> _Prompt_: In the records that follow, locate every line with "tool" and extract it.
··· Input
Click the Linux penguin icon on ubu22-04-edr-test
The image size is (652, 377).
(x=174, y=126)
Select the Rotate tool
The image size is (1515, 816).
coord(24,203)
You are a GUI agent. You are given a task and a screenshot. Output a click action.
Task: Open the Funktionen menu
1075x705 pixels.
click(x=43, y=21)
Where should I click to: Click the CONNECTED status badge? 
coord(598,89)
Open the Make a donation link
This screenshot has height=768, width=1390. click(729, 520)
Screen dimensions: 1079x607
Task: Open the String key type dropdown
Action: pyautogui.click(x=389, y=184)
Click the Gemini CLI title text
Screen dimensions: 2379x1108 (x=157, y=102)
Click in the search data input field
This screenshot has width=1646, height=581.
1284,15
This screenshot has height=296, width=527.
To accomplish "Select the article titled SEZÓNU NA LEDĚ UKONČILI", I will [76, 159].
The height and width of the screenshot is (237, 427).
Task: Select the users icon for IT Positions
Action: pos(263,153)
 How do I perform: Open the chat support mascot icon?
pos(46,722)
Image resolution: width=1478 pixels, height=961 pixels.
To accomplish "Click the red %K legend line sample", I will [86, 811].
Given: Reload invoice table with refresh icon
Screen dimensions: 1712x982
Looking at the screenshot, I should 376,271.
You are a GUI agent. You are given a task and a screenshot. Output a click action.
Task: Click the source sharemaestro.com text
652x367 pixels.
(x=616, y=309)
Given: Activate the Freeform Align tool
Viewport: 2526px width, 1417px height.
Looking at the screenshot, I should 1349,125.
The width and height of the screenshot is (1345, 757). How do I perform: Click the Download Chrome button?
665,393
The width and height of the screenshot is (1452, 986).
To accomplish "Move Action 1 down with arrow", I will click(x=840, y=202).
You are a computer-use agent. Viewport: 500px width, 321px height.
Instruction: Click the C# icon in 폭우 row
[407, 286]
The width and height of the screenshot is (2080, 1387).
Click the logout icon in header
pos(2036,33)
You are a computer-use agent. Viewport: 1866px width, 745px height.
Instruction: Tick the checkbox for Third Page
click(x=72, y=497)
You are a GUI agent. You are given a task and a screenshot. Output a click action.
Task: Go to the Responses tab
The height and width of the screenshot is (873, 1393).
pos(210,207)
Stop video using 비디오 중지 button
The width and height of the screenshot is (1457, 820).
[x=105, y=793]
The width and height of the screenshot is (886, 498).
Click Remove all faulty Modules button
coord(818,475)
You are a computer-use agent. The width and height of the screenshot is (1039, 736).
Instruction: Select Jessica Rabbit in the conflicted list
······
> _Answer below_:
Select the Rotate tool
Given: Activate the Freeform Align tool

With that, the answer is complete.